教職調整額についても、一律に支給されていることを疑問視する声がある中、前出のアンケートでは、「現状のまま支給すべきである」(47.9パーセント)が最も多く、以下、「勤務状況によって差をつけて支給すべきである」(41.7パーセント)、「時間外勤務手当として支給すべきである」(8.3パーセント)という結果であった。
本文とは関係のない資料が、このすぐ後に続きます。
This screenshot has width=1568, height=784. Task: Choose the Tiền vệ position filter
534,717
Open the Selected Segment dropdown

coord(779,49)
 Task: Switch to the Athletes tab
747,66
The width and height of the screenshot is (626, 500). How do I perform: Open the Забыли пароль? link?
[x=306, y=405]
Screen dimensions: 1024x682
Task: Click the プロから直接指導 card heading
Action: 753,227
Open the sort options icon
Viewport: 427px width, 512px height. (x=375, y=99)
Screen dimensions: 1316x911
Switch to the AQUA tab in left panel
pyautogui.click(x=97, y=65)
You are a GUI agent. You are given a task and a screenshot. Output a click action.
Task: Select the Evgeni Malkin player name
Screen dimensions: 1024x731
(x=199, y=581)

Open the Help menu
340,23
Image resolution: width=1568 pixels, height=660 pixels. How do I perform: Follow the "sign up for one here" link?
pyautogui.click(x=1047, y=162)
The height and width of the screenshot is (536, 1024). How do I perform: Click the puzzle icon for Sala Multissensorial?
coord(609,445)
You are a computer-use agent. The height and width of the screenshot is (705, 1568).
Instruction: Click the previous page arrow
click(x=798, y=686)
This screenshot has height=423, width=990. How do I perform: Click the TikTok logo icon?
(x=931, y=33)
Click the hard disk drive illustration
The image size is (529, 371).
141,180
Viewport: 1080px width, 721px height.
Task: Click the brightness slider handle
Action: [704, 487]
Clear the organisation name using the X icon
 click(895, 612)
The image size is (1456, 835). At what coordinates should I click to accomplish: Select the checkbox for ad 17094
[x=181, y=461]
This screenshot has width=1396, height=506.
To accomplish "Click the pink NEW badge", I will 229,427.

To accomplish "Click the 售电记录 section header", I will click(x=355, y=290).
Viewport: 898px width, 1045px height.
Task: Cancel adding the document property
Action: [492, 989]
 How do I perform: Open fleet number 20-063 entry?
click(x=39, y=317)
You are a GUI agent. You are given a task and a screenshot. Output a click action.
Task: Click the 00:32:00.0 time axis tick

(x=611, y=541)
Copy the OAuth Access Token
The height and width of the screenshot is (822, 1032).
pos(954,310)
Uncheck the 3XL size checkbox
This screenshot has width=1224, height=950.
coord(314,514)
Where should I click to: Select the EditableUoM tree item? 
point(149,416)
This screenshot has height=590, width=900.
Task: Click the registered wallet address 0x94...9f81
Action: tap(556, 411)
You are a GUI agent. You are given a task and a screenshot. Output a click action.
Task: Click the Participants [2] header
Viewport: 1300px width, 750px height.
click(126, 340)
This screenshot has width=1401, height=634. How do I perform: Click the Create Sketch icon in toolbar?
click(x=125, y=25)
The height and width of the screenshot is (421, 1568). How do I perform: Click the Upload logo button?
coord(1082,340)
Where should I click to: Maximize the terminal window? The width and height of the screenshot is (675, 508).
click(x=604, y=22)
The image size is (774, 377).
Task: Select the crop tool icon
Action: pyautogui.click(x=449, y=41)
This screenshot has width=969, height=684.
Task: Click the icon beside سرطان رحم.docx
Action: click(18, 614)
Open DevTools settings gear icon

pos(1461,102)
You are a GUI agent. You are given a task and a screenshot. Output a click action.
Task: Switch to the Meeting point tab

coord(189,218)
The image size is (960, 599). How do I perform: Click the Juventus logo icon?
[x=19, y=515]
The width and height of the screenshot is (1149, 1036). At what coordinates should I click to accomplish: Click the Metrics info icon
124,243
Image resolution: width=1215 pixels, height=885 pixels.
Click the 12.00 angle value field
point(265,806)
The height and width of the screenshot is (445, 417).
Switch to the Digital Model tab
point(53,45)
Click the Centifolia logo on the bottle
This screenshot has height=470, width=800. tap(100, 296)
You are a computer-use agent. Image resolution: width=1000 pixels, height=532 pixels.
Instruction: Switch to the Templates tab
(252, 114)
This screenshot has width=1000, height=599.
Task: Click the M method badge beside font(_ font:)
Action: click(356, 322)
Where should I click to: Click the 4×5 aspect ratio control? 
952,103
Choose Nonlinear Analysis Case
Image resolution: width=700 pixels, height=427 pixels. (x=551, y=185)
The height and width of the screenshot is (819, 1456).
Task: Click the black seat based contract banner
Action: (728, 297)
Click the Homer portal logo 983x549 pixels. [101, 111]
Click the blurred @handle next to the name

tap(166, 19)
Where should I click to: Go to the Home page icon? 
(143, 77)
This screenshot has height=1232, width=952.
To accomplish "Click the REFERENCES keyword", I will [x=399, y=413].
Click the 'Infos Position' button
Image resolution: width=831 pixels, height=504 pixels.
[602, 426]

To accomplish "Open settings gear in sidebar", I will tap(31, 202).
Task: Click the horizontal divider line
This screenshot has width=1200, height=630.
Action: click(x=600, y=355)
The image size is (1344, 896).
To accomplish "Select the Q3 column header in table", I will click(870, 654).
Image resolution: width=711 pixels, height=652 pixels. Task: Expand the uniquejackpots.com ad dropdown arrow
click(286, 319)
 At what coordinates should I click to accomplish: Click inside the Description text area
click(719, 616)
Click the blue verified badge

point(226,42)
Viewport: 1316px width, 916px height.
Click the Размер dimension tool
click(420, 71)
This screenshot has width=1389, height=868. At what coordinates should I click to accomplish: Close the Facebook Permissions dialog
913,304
また、「しっかりとした予算が確保できないのであれば現状のままがよい」といった意見もあった。
 一般行政職に比べ教員は、教材研究や授業準備、児童生徒の評価等に加え、学校内外における生活指導や安全指導等、勤務の特性から勤務時間の明確な線引きができない状況にある。
 このような現状からも、「教員は一般行政職と同じような勤務時間の管理はなじまない」との考えのもと、全日教連としては、今後も教職調整額の本給に含めての支給を求める。しかしながら、一律に同率の支給は必ずしも現状を反映したものとは言えず、「勤務状況によって差をつけて支給すべきである」という意見も多いことから、教職調整額を現行の一律4パーセントから、0パーセント~10パーセント程度の幅を持たせて支給することについても検討すべきであると考える。そのためには、公正公平な基準による評価制度の確立が必要であることは言うまでもない。

(3)教員特有の手当について

「メリハリある給与制度とするために、どのような手当が必要か」とのアンケートでは、「主任手当の充実」、「部活動など特殊業務手当の充実」を求める声が多かった。具体的には、1.現行では日額200円の主任手当を日額400円に、(また、月額制など支給方法の見直しを含め、職責給としての位置づけをより鮮明にしていくべきである、という意見)、2.特殊業務手当は現行の4時間1,200円から1時間300円に、3.現行では支給されていない養護教諭への手当の新設(学校における養護教諭の職務の範囲は従前よりも拡大していることに伴って、職責はより重要になっていることを背景として)、などが挙げられた。今後、メリハリある給与制度とするためには、以上のこと等も念頭に置いた改革が必要であると考える。
 また、義務教育等教員特別手当については、教員の専門性を保障するものとして定率で手当を算定し、基本給に上乗せすることによって、各年齢で常に同じ割合で優遇されることを求めたい。

4 最後に

教育は国家百年の大計であり、未来の日本を支えるものである。優れた教員を一人でも多く確保することによって社会全体が教員を尊敬し、信頼できるようになり、教育は大きく前進すると考える。社会的地位を高めると同時に、教員にその自覚を促す制度の拠り所としての「人材確保法」をより良いものに改正し、教員が誇りを持って教育活動に専念できるよう強く望むものである。